• ABOUT THIS TASK
Each record that follows must be given again without alteration.

------------------------------------------------------------

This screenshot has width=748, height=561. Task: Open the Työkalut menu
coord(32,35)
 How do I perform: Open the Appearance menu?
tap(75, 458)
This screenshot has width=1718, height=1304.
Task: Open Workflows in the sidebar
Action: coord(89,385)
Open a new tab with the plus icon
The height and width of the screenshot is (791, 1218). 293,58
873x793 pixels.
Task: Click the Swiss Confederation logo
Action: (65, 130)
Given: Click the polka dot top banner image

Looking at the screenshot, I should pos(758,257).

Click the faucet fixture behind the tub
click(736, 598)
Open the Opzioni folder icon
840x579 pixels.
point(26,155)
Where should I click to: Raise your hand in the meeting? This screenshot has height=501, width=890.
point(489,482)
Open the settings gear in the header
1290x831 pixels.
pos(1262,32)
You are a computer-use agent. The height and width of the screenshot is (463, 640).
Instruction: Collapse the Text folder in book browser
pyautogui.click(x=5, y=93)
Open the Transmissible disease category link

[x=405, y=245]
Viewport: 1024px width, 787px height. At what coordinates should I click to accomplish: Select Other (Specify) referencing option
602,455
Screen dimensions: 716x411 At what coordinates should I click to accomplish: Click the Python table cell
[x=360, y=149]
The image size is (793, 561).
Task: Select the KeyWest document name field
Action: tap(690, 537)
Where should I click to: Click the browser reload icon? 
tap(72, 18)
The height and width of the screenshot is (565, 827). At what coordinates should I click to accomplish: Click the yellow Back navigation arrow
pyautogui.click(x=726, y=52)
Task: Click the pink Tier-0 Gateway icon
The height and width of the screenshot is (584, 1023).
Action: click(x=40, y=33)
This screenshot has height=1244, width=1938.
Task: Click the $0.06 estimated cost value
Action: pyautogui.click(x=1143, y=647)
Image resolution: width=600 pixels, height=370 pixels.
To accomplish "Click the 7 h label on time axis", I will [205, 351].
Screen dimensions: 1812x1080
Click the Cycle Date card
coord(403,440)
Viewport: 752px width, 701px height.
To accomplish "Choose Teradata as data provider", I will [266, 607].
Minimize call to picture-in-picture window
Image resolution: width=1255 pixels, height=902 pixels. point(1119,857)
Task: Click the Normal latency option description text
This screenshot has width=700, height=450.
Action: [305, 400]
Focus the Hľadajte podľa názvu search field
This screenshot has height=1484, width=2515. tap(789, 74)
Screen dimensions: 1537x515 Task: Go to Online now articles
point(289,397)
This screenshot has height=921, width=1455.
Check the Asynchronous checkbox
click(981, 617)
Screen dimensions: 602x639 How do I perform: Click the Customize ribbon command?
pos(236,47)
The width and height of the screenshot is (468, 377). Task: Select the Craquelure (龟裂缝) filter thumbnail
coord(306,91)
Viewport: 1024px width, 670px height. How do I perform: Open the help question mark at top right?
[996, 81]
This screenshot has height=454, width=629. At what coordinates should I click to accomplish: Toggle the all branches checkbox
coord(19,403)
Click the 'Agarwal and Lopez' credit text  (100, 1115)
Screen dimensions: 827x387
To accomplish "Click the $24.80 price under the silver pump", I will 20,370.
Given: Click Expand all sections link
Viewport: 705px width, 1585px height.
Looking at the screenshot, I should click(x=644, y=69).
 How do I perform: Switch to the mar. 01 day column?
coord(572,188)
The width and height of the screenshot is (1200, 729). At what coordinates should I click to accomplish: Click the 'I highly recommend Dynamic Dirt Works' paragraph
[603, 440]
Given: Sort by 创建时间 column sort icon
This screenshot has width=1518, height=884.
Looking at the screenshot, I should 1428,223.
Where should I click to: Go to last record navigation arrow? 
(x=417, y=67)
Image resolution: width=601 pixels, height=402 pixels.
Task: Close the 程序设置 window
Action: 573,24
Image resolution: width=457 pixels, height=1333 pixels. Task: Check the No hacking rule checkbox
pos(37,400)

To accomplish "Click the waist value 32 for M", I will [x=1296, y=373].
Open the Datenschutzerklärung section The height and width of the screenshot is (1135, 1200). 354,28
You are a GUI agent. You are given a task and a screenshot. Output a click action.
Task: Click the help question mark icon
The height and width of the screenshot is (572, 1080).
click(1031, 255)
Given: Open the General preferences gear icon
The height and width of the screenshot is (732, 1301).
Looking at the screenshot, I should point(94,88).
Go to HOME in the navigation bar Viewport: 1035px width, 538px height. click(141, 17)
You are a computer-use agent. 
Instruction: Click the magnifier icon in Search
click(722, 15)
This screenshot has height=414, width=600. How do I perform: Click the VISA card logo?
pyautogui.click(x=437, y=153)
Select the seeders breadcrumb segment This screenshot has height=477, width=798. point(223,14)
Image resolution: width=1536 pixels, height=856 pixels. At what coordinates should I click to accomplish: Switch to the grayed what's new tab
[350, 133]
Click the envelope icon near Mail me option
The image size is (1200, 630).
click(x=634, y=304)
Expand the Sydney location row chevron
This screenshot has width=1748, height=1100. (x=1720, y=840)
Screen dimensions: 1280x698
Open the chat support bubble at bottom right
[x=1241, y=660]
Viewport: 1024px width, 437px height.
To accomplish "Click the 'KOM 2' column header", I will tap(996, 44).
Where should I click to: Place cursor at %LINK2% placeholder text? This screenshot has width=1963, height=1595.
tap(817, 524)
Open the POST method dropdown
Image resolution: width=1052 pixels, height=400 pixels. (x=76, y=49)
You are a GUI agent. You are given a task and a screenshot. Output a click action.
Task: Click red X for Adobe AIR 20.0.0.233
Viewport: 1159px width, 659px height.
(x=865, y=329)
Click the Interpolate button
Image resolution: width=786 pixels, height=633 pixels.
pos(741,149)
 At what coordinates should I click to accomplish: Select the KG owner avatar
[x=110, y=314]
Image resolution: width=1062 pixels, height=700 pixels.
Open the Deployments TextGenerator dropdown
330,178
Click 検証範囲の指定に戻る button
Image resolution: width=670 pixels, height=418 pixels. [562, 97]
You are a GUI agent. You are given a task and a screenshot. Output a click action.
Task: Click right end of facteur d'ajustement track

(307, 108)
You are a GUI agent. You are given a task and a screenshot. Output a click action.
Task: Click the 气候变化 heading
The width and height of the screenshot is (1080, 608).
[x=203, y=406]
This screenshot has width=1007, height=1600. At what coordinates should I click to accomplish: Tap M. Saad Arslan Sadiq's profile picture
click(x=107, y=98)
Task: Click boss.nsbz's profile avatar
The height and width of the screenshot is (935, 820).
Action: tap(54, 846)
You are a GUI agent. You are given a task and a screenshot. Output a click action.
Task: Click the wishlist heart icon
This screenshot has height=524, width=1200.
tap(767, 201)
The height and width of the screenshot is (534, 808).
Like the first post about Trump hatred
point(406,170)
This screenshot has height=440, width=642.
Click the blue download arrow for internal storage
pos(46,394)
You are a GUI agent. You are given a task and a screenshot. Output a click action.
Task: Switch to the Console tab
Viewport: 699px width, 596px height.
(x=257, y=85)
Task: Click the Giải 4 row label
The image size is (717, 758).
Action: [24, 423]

------------------------------------------------------------

• WRITTEN RESPONSE
This screenshot has width=748, height=561. Task: Open the Työkalut menu
coord(32,35)
 How do I perform: Open the Appearance menu?
tap(75, 458)
This screenshot has width=1718, height=1304.
Task: Open Workflows in the sidebar
Action: coord(89,385)
Open a new tab with the plus icon
The height and width of the screenshot is (791, 1218). 293,58
873x793 pixels.
Task: Click the Swiss Confederation logo
Action: (65, 130)
Given: Click the polka dot top banner image

Looking at the screenshot, I should pos(758,257).

Click the faucet fixture behind the tub
click(736, 598)
Open the Opzioni folder icon
840x579 pixels.
point(26,155)
Where should I click to: Raise your hand in the meeting? This screenshot has height=501, width=890.
point(489,482)
Open the settings gear in the header
1290x831 pixels.
pos(1262,32)
You are a computer-use agent. The height and width of the screenshot is (463, 640).
Instruction: Collapse the Text folder in book browser
pyautogui.click(x=5, y=93)
Open the Transmissible disease category link

[x=405, y=245]
Viewport: 1024px width, 787px height. At what coordinates should I click to accomplish: Select Other (Specify) referencing option
602,455
Screen dimensions: 716x411 At what coordinates should I click to accomplish: Click the Python table cell
[x=360, y=149]
The image size is (793, 561).
Task: Select the KeyWest document name field
Action: tap(690, 537)
Where should I click to: Click the browser reload icon? 
tap(72, 18)
The height and width of the screenshot is (565, 827). At what coordinates should I click to accomplish: Click the yellow Back navigation arrow
pyautogui.click(x=726, y=52)
Task: Click the pink Tier-0 Gateway icon
The height and width of the screenshot is (584, 1023).
Action: click(x=40, y=33)
This screenshot has height=1244, width=1938.
Task: Click the $0.06 estimated cost value
Action: pyautogui.click(x=1143, y=647)
Image resolution: width=600 pixels, height=370 pixels.
To accomplish "Click the 7 h label on time axis", I will [205, 351].
Screen dimensions: 1812x1080
Click the Cycle Date card
coord(403,440)
Viewport: 752px width, 701px height.
To accomplish "Choose Teradata as data provider", I will [266, 607].
Minimize call to picture-in-picture window
Image resolution: width=1255 pixels, height=902 pixels. point(1119,857)
Task: Click the Normal latency option description text
This screenshot has width=700, height=450.
Action: [305, 400]
Focus the Hľadajte podľa názvu search field
This screenshot has height=1484, width=2515. tap(789, 74)
Screen dimensions: 1537x515 Task: Go to Online now articles
point(289,397)
This screenshot has height=921, width=1455.
Check the Asynchronous checkbox
click(981, 617)
Screen dimensions: 602x639 How do I perform: Click the Customize ribbon command?
pos(236,47)
The width and height of the screenshot is (468, 377). Task: Select the Craquelure (龟裂缝) filter thumbnail
coord(306,91)
Viewport: 1024px width, 670px height. How do I perform: Open the help question mark at top right?
[996, 81]
This screenshot has height=454, width=629. At what coordinates should I click to accomplish: Toggle the all branches checkbox
coord(19,403)
Click the 'Agarwal and Lopez' credit text  (100, 1115)
Screen dimensions: 827x387
To accomplish "Click the $24.80 price under the silver pump", I will 20,370.
Given: Click Expand all sections link
Viewport: 705px width, 1585px height.
Looking at the screenshot, I should click(x=644, y=69).
 How do I perform: Switch to the mar. 01 day column?
coord(572,188)
The width and height of the screenshot is (1200, 729). At what coordinates should I click to accomplish: Click the 'I highly recommend Dynamic Dirt Works' paragraph
[603, 440]
Given: Sort by 创建时间 column sort icon
This screenshot has width=1518, height=884.
Looking at the screenshot, I should 1428,223.
Where should I click to: Go to last record navigation arrow? 
(x=417, y=67)
Image resolution: width=601 pixels, height=402 pixels.
Task: Close the 程序设置 window
Action: 573,24
Image resolution: width=457 pixels, height=1333 pixels. Task: Check the No hacking rule checkbox
pos(37,400)

To accomplish "Click the waist value 32 for M", I will [x=1296, y=373].
Open the Datenschutzerklärung section The height and width of the screenshot is (1135, 1200). 354,28
You are a GUI agent. You are given a task and a screenshot. Output a click action.
Task: Click the help question mark icon
The height and width of the screenshot is (572, 1080).
click(1031, 255)
Given: Open the General preferences gear icon
The height and width of the screenshot is (732, 1301).
Looking at the screenshot, I should point(94,88).
Go to HOME in the navigation bar Viewport: 1035px width, 538px height. click(141, 17)
You are a computer-use agent. 
Instruction: Click the magnifier icon in Search
click(722, 15)
This screenshot has height=414, width=600. How do I perform: Click the VISA card logo?
pyautogui.click(x=437, y=153)
Select the seeders breadcrumb segment This screenshot has height=477, width=798. point(223,14)
Image resolution: width=1536 pixels, height=856 pixels. At what coordinates should I click to accomplish: Switch to the grayed what's new tab
[350, 133]
Click the envelope icon near Mail me option
The image size is (1200, 630).
click(x=634, y=304)
Expand the Sydney location row chevron
This screenshot has width=1748, height=1100. (x=1720, y=840)
Screen dimensions: 1280x698
Open the chat support bubble at bottom right
[x=1241, y=660]
Viewport: 1024px width, 437px height.
To accomplish "Click the 'KOM 2' column header", I will tap(996, 44).
Where should I click to: Place cursor at %LINK2% placeholder text? This screenshot has width=1963, height=1595.
tap(817, 524)
Open the POST method dropdown
Image resolution: width=1052 pixels, height=400 pixels. (x=76, y=49)
You are a GUI agent. You are given a task and a screenshot. Output a click action.
Task: Click red X for Adobe AIR 20.0.0.233
Viewport: 1159px width, 659px height.
(x=865, y=329)
Click the Interpolate button
Image resolution: width=786 pixels, height=633 pixels.
pos(741,149)
 At what coordinates should I click to accomplish: Select the KG owner avatar
[x=110, y=314]
Image resolution: width=1062 pixels, height=700 pixels.
Open the Deployments TextGenerator dropdown
330,178
Click 検証範囲の指定に戻る button
Image resolution: width=670 pixels, height=418 pixels. [562, 97]
You are a GUI agent. You are given a task and a screenshot. Output a click action.
Task: Click right end of facteur d'ajustement track

(307, 108)
You are a GUI agent. You are given a task and a screenshot. Output a click action.
Task: Click the 气候变化 heading
The width and height of the screenshot is (1080, 608).
[x=203, y=406]
This screenshot has width=1007, height=1600. At what coordinates should I click to accomplish: Tap M. Saad Arslan Sadiq's profile picture
click(x=107, y=98)
Task: Click boss.nsbz's profile avatar
The height and width of the screenshot is (935, 820).
Action: tap(54, 846)
You are a GUI agent. You are given a task and a screenshot. Output a click action.
Task: Click the wishlist heart icon
This screenshot has height=524, width=1200.
tap(767, 201)
The height and width of the screenshot is (534, 808).
Like the first post about Trump hatred
point(406,170)
This screenshot has height=440, width=642.
Click the blue download arrow for internal storage
pos(46,394)
You are a GUI agent. You are given a task and a screenshot. Output a click action.
Task: Switch to the Console tab
Viewport: 699px width, 596px height.
(x=257, y=85)
Task: Click the Giải 4 row label
The image size is (717, 758).
Action: [24, 423]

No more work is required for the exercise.